VOTRE OBJECTIF |
Dans les enregistrements ci-dessous, réécrivez sous forme de liste JSON de chaînes, une chaîne par ligne et sans les lignes vides, tout ce qui va de la ligne contenant « The width and » jusqu'à celle contenant « 891x614 pixels. », ces deux lignes comprises. N'incluez pas les images dans la réponse.

ENREGISTREMENTS À UTILISER |
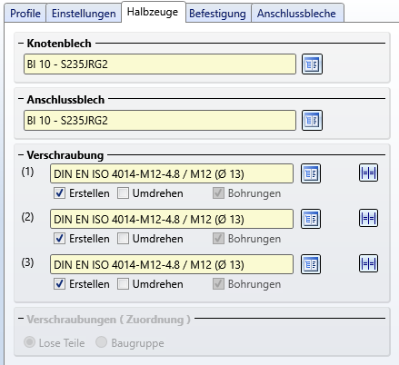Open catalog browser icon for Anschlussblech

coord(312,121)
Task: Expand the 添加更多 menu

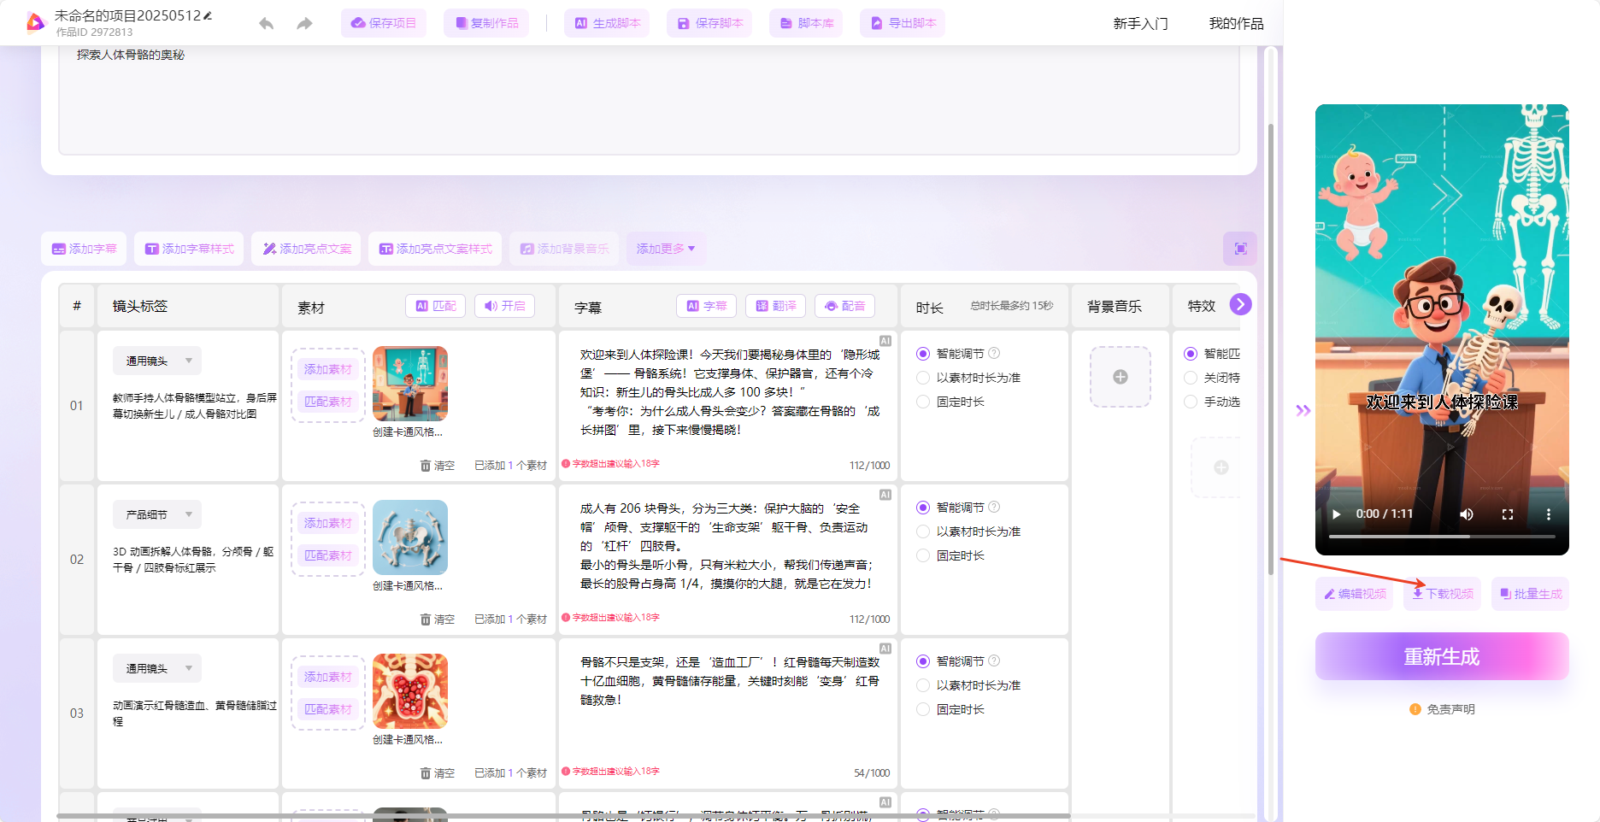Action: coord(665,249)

---

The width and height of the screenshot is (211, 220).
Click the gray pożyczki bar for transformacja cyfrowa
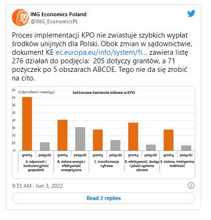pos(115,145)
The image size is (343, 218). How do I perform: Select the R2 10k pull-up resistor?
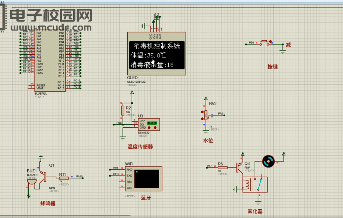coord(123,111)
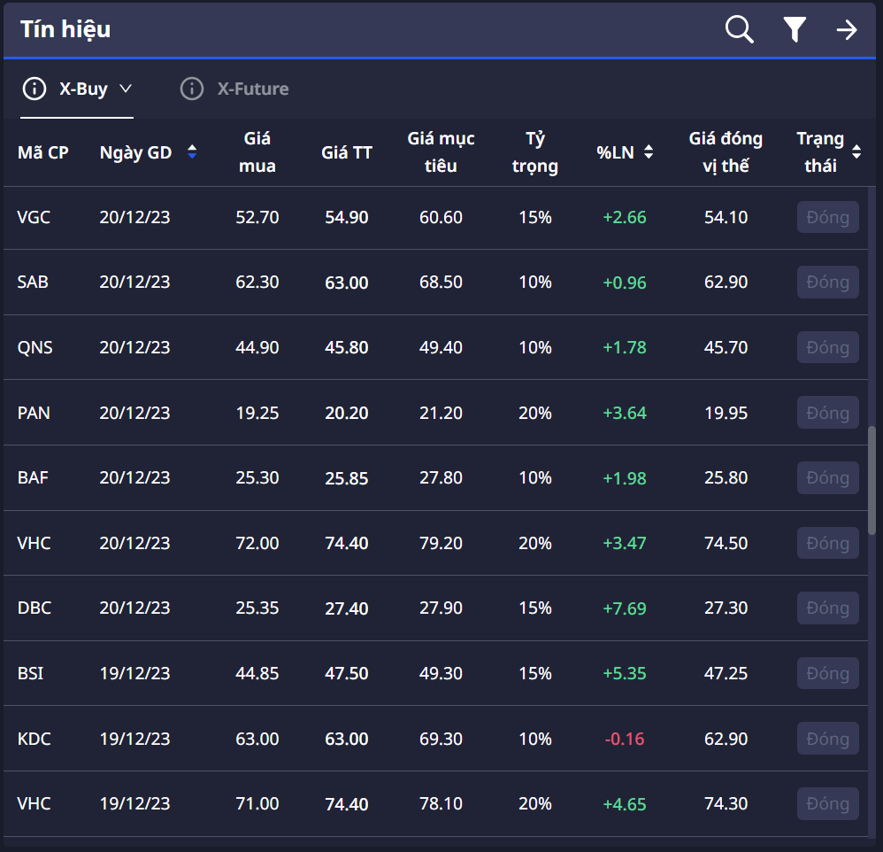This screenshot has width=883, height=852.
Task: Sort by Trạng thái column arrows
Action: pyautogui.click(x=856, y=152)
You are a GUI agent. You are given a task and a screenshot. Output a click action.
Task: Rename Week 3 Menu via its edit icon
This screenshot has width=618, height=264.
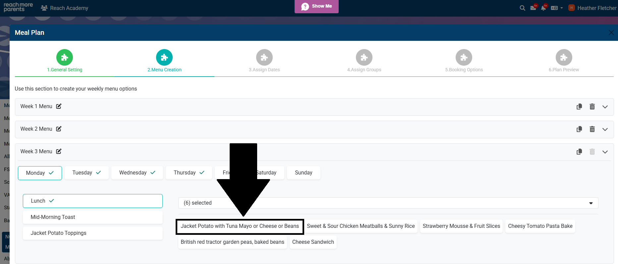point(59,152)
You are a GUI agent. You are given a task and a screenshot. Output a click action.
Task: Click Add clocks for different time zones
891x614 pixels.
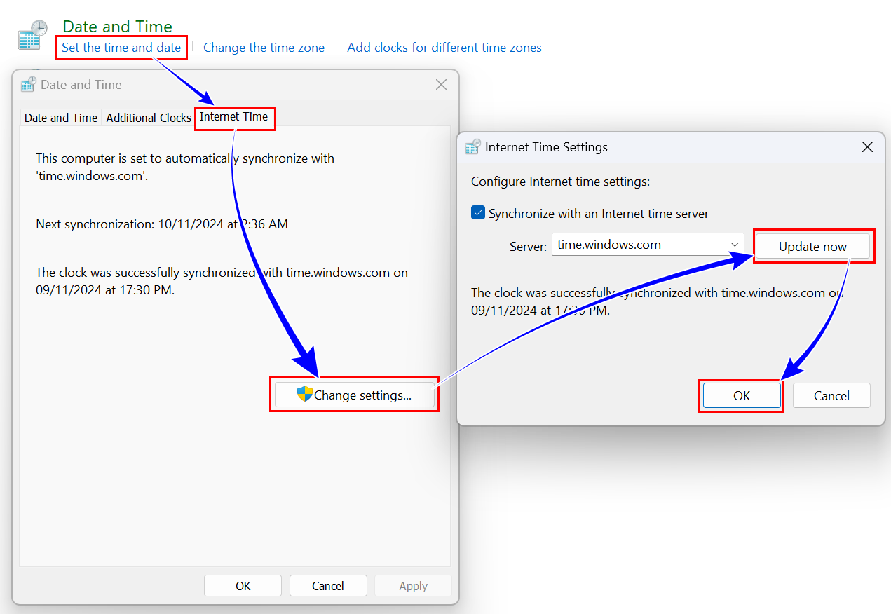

SOLUTION DE L'EXERCICE |
[
  "The width and height of the screenshot is (211, 220).",
  "Click the gray pożyczki bar for transformacja cyfrowa",
  "pos(115,145)",
  "The image size is (343, 218). How do I perform: Select the R2 10k pull-up resistor?",
  "coord(123,111)",
  "This screenshot has width=883, height=852.",
  "Task: Sort by Trạng thái column arrows",
  "Action: pyautogui.click(x=856, y=152)",
  "You are a GUI agent. You are given a task and a screenshot. Output a click action.",
  "Task: Rename Week 3 Menu via its edit icon",
  "This screenshot has width=618, height=264.",
  "point(59,152)",
  "You are a GUI agent. You are given a task and a screenshot. Output a click action.",
  "Task: Click Add clocks for different time zones",
  "891x614 pixels."
]